彼は今、第3の空間にいる。もうすぐ第4の空間へ。そして、1247回目の最後の空間へ。


その全てを、君は出版することになる。』


田中はノートから目を離せなかった。ページが勝手にめくれ、新しい文章が次々と現れる。まるで、リアルタイムで誰かの体験が記録されているかのように。


そして、最も恐ろしい一文が現れた。


『ところで田中さん、気づいていますか?もう2時間も、瞬きをしていないことに。』


反射的に瞬きをした。


一瞬の暗闇。


目を開けると、書庫の配置が変わっていた。微妙に、しかし確実に。本棚の位置、天井の染み、床の傷。全てが少しずつ違う。

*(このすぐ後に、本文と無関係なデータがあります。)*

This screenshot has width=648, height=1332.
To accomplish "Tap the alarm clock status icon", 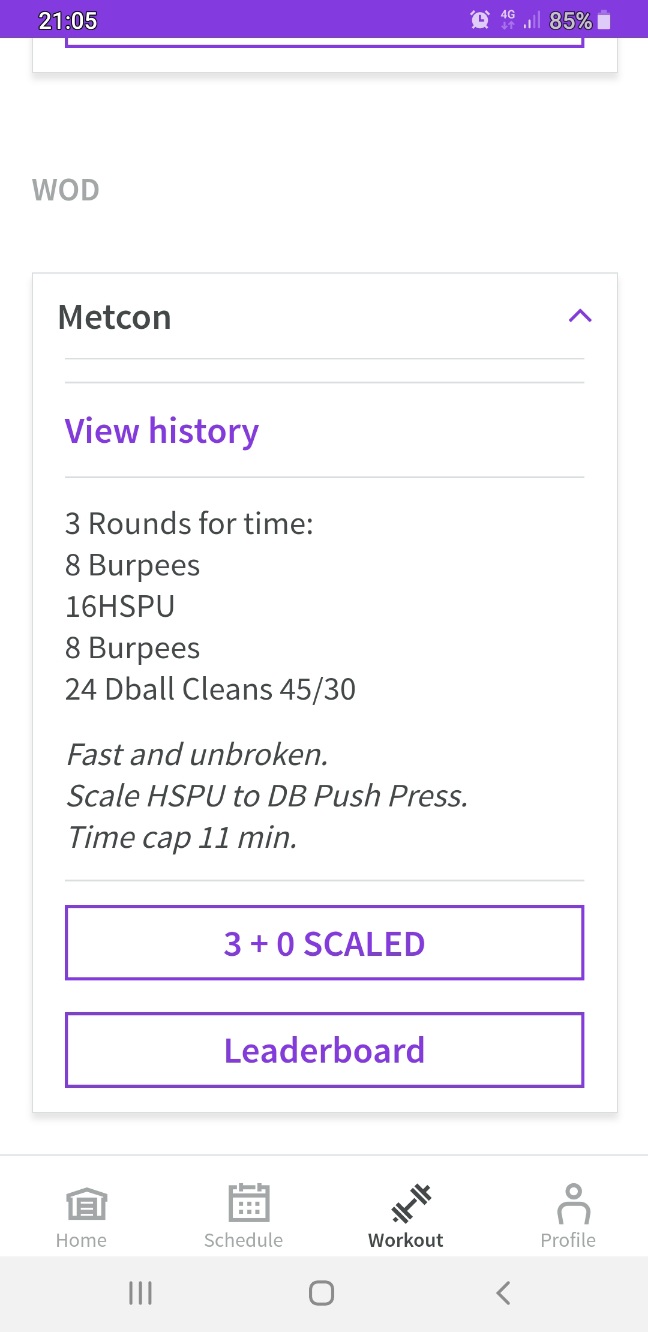I will point(480,20).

まるで、瞬きの間に、別の書庫と入れ替わったかのように。


ノートは相変わらず机の上にある。表紙に文字が浮かび上がっていた。


『記憶の残滓』


そして、その下に小さく。


『触れた者の数:1』


数字が、見ている間に変わった。


『触れた者の数:2』


田中は振り返った。誰もいない。薄暗い書庫には、田中一人。


しかし、床に濡れた足跡が続いている。つい今しがた、誰かが通ったかのような。水滴がまだ乾いていない。

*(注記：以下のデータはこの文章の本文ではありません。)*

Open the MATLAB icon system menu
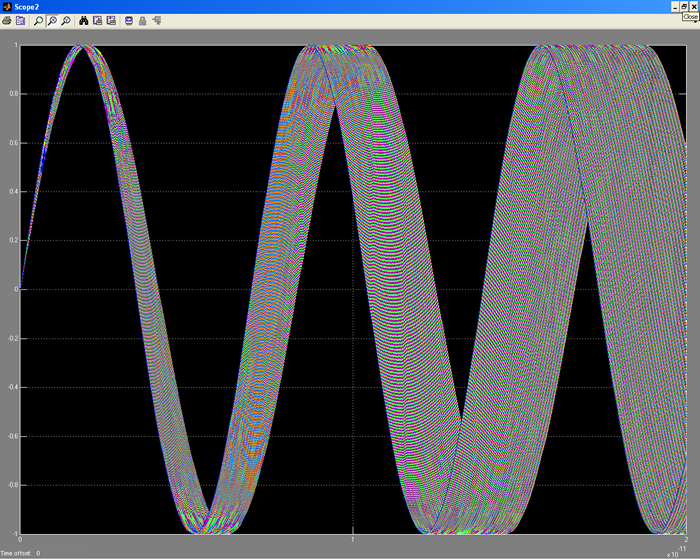The width and height of the screenshot is (700, 560). [6, 6]
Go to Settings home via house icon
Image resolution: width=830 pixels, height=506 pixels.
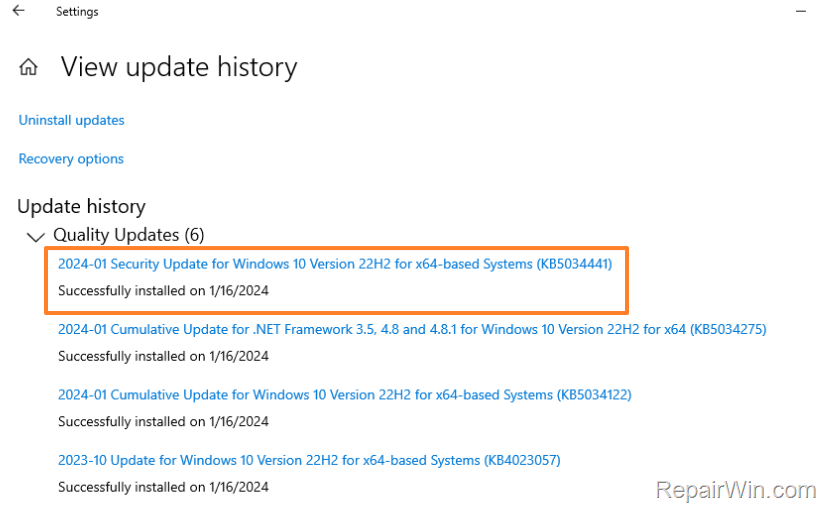point(29,68)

恐怖で凍りつきながらも、田中はノートを抱えて書庫を出た。なぜか、このノートを手放してはいけないという強迫観念に駆られて。


そして気づく。自分の足が濡れている。靴の中に、生温い水が溜まっている。どこで濡らした?


廊下を歩きながら、窓の外を見る。


図書館の外壁に、巨大な水の染みができている。まるで、建物全体が巨大な生き物の体内にあるかのような、有機的な染み。


その染みが、脈打っている。


ノートと同じリズムで。


田中の鼓動と同じリズムで。


そして理解する。もう遅い。読んでしまった時点で、物語の一部になっている。


数週間後、ノートは一冊の本として出版された。タイトルは『記憶の残滓』。著者名は空欄。出版社の記録にも、誰が原稿を持ち込んだのか残っていない。田中自身も、なぜ出版を決めたのか思い出せない。


ただ、初版本の最後に小さく記されていた。


『記録者は続く』


そして、さらに小さく。


『現在の記録者数:1247』 『目標数:∞』


出版から3日後、図書館に一人の青年が現れた。


顔は青白く、目の下にクマができている。シャツは汗で濡れ、手は小刻みに震えている。


「あの...3日前から変な夢を見るんです。出口のない迷路の夢。そして朝起きると、必ず手に古い鍵を握っているんです。」


田中は震えた。青年の手には、確かに錆びた真鍮製の鍵があった。複雑な模様が彫られた、見覚えのある鍵。


いや、見覚えがあるはずがない。しかし、確実に知っている。自分も持っていたことがある、と。


「それで、なぜかこの図書館に来なければと思って...」


田中は奥から一冊の本を取り出した。『記憶の残滓』。


「これを...読んでみてください」


青年が本を手に取った瞬間、田中は見た。


本の表紙の数字が変わるのを。


『現在の記録者数:1248』


そして、青年の瞳孔が一瞬、完全な黒に染まるのを。


まるで、深い深い穴を覗き込んでいるかのような、底なしの黒。